▶ _EXCERPTED PASSAGE_
==============================

The Internet (accessible via Relcom, Demos, Sovam Teleport, and Glasnet in Russia) links universities, research institutions, libraries, small and large businesses and corporations, and millions of individuals around the world. The most powerful technologies, intended for gathering information worldwide over the Internet are: E- mail, Mosaic, and videoconferencing (Galitsky, A. et al., 1994). Through E-mail one can reach any recipient having an E- mail address -- on the order of 20 million people in over 146 countries and growing at about 8 percent a month -- delivered within several minutes by sending him or her a text message, which can be returned. Computers with full TCP/IP (Transmission Control Protocol/Internetworking Protocol) Internet connections allowing direct access to other computers and the information they contain (a growing proportion of the world's knowledge base) totaled an estimated 2.2 million at the end of 1993, linked together in some 35,000 networks in 78 countries as of May 1994. The nber of networks in the United States increased by 160 percent in 1993. The rate of growth outside the U.S. was even faster, 183 percent (Internet Society, 1994).
Users of Internet can instantly exchange text, graphics, sound, video or data with anyone, anytime, and anywhere, and this has been made quite simple by "front-end" interfaces such as Mosaic, a software developed by the National Center for Supercomputer Applications at the University of Illinois and available free over the Internet. Using Mosaic, and the World Wide Web developed at CERN in Geneva, Switzerland, Internet users can easily scan worldwide multimedia computer sites and retrieve necessary information. Resources will be at researchers' fingertips within a matter of minutes. Even full-color, full-motion video can be retrieved with Mosaic. This makes asynchronous, "just-in-time" individualized education which can be retrieved around the globe a real possibility.
"The next Internet technology supporting distance learning is the organization of audio and video conferences. Special (commercial and publicly available) software allows establishing multi-point connections with possibility of translation audio and video data through the Internet. Such technology may be closely compared with interactive TV, where the recipient may intervene in a TV discussion, but be located many thousands of miles away. And note that costs of organizing Internet conferences can be much less than transmission of broadcast TV learning programs. A demonstration of three such videoconferencing systems -- CU-See-Me, MBONE, and ShowMe -- via the Internet will be organized by Takeshi Utsumi on July 7, 1994, during his Global Lecture Hall demonstration, which will be received at the International Conference on Distance Education (ICDED94) in Russia" (Galitsky, et al., 1994).

==============================

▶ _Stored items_
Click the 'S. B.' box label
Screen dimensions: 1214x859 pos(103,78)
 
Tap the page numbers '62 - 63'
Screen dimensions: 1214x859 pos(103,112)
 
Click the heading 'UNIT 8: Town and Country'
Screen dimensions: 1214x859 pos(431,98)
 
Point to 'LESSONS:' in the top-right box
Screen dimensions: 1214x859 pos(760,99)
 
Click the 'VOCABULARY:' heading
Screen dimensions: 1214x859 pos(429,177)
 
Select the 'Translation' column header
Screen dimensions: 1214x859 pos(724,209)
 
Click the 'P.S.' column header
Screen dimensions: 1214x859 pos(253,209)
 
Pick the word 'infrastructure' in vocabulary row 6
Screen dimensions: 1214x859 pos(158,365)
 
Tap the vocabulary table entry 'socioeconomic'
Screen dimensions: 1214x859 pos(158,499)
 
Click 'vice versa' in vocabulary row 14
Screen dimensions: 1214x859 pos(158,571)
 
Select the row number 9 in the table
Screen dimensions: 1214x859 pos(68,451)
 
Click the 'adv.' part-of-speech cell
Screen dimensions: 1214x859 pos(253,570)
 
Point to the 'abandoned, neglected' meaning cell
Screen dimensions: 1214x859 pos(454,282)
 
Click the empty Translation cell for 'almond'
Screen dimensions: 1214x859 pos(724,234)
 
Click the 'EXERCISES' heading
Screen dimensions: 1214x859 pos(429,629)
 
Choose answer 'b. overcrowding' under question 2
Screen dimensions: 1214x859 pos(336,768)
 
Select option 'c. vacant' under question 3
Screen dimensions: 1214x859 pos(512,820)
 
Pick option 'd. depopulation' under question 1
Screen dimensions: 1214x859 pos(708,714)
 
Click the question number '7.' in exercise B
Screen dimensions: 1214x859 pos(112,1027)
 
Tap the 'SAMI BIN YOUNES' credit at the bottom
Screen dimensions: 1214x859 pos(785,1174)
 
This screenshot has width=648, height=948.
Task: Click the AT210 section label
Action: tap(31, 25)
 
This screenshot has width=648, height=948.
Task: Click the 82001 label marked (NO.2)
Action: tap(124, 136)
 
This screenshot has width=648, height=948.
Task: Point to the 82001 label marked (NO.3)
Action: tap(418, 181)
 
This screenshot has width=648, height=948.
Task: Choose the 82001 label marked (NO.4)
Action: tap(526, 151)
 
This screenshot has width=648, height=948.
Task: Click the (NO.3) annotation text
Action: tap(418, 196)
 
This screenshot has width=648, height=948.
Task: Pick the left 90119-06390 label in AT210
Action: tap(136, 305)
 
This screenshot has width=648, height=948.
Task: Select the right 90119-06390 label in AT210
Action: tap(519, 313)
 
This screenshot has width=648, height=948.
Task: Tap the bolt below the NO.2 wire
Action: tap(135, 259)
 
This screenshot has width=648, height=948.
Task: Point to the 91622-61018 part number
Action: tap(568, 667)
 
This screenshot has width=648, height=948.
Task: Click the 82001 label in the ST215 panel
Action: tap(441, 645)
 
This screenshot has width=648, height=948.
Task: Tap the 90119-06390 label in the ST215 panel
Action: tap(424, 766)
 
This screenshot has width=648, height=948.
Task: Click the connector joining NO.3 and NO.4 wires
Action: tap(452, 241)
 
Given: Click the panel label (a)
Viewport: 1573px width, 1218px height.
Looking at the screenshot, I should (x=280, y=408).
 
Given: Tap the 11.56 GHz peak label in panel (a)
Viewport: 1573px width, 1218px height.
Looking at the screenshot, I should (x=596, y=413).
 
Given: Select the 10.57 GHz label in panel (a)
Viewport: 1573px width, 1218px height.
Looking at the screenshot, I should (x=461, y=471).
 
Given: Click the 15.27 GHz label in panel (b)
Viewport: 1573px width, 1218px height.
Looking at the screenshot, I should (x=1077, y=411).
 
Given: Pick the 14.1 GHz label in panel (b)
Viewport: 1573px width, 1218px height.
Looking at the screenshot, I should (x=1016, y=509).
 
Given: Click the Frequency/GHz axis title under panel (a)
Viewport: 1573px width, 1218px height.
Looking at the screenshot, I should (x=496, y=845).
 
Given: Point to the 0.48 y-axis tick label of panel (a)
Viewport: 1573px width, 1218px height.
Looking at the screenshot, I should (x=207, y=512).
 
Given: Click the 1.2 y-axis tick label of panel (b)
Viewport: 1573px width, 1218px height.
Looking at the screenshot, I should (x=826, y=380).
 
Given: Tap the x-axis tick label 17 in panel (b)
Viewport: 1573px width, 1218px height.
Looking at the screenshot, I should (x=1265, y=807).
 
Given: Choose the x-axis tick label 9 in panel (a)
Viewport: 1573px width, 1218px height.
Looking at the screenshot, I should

==============================

▶ _SET PROBLEM_
Repeat, word for word, everything in the passage on Internet technologies from "Users of Internet" down to "a real possibility.".

▶ _TASK OUTPUT_
Users of Internet can instantly exchange text, graphics, sound, video or data with anyone, anytime, and anywhere, and this has been made quite simple by "front-end" interfaces such as Mosaic, a software developed by the National Center for Supercomputer Applications at the University of Illinois and available free over the Internet. Using Mosaic, and the World Wide Web developed at CERN in Geneva, Switzerland, Internet users can easily scan worldwide multimedia computer sites and retrieve necessary information. Resources will be at researchers' fingertips within a matter of minutes. Even full-color, full-motion video can be retrieved with Mosaic. This makes asynchronous, "just-in-time" individualized education which can be retrieved around the globe a real possibility.